RECORD EXCERPTS:
>> BEGIN

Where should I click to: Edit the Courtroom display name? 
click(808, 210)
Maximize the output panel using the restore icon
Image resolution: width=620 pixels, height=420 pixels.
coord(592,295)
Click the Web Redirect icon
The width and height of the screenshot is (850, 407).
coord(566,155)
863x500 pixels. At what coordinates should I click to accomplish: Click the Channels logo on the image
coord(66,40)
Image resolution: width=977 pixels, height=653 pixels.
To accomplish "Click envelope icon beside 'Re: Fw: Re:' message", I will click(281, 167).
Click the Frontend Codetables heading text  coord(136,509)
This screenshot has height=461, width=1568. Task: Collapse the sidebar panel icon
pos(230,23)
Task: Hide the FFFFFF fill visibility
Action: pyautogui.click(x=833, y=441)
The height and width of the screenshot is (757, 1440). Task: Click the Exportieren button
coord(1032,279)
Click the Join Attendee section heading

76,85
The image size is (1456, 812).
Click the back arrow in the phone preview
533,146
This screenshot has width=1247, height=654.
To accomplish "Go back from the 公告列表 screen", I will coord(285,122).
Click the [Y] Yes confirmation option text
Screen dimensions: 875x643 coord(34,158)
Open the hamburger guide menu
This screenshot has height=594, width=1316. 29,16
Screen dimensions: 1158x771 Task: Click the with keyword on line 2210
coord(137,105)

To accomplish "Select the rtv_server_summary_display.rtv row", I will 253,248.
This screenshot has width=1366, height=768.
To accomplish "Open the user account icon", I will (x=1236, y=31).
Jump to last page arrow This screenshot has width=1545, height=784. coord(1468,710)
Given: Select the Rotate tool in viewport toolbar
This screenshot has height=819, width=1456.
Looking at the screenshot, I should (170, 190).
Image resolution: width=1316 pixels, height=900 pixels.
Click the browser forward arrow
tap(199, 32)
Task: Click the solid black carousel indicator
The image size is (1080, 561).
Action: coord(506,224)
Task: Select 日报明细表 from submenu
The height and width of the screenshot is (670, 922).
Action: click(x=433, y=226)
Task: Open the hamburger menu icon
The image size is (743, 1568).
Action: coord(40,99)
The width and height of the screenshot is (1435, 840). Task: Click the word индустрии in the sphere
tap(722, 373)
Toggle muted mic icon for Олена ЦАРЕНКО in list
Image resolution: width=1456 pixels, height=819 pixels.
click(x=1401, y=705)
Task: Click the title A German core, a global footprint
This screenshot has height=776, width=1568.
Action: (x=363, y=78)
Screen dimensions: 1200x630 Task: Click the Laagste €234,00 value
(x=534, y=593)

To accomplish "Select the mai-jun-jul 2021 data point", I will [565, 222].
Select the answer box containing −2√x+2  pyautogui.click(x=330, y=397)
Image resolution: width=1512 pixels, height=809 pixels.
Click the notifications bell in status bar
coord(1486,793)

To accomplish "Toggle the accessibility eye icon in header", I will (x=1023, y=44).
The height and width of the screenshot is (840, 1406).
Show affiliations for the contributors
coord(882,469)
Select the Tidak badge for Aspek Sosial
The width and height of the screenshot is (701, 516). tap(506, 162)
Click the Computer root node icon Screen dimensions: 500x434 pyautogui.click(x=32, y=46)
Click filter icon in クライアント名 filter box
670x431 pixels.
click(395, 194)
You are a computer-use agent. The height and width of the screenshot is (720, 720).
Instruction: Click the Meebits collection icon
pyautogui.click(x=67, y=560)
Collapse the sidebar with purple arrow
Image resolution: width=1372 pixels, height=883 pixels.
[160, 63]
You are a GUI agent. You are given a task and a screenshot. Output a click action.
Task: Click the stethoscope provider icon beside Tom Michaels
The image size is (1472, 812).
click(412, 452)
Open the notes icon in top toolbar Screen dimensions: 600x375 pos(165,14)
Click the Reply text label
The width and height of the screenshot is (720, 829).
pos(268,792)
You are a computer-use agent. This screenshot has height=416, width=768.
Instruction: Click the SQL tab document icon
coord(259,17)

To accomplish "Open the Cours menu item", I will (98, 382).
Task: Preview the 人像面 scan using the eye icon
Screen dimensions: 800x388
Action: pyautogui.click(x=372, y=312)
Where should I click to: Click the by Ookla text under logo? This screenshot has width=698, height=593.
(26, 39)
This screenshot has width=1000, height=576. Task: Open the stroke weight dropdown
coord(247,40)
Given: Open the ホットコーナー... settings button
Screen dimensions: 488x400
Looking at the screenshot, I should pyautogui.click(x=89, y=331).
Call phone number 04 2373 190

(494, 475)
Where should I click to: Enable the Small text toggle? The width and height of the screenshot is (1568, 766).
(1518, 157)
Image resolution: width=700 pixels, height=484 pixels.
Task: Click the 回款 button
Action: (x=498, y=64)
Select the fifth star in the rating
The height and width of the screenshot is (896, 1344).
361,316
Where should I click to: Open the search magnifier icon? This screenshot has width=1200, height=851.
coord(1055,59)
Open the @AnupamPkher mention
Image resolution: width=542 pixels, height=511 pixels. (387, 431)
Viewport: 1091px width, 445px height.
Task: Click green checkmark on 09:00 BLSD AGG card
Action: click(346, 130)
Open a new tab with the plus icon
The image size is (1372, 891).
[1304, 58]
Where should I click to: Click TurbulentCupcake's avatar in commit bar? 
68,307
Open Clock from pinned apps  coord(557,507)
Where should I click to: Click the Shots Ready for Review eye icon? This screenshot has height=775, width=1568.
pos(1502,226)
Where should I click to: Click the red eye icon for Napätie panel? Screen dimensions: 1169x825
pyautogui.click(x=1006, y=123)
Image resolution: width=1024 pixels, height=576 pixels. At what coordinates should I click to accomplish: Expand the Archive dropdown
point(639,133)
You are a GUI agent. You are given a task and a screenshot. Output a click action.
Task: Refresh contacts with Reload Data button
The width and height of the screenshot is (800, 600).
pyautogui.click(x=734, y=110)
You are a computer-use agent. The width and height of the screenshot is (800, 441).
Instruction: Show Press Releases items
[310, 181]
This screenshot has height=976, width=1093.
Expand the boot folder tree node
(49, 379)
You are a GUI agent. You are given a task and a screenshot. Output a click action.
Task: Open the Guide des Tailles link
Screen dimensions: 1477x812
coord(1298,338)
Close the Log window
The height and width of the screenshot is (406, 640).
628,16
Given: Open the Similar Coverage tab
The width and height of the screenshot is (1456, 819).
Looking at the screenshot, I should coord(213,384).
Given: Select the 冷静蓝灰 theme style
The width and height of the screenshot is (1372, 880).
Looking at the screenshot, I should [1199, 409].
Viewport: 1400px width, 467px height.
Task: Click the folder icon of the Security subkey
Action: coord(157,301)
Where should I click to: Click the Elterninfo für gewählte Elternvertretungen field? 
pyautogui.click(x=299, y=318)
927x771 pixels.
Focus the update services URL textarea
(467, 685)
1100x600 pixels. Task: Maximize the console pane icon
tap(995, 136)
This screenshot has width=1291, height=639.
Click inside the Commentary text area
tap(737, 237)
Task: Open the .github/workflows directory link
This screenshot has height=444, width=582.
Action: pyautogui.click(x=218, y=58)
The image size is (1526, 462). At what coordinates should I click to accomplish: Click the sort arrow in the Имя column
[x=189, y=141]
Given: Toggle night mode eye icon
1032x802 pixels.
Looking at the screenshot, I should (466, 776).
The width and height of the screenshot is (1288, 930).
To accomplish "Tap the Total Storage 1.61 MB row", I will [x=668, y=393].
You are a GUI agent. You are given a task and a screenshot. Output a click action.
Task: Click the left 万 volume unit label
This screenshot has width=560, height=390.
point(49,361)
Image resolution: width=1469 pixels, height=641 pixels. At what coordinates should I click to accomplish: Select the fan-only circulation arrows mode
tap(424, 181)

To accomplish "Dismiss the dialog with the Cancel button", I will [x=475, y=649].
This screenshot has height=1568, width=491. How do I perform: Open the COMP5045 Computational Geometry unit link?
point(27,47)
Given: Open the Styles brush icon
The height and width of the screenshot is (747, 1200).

>> END

YOUR OBJECTIVE: Copy out every line of the listing above, from the one containing "Given: Select the Rotate" down to the one containing "click(x=1401, y=705)", with both of those lines included.

OUTPUT OF THE EXERCISE:
Given: Select the Rotate tool in viewport toolbar
This screenshot has height=819, width=1456.
Looking at the screenshot, I should (170, 190).
Image resolution: width=1316 pixels, height=900 pixels.
Click the browser forward arrow
tap(199, 32)
Task: Click the solid black carousel indicator
The image size is (1080, 561).
Action: coord(506,224)
Task: Select 日报明细表 from submenu
The height and width of the screenshot is (670, 922).
Action: click(x=433, y=226)
Task: Open the hamburger menu icon
The image size is (743, 1568).
Action: coord(40,99)
The width and height of the screenshot is (1435, 840). Task: Click the word индустрии in the sphere
tap(722, 373)
Toggle muted mic icon for Олена ЦАРЕНКО in list
Image resolution: width=1456 pixels, height=819 pixels.
click(x=1401, y=705)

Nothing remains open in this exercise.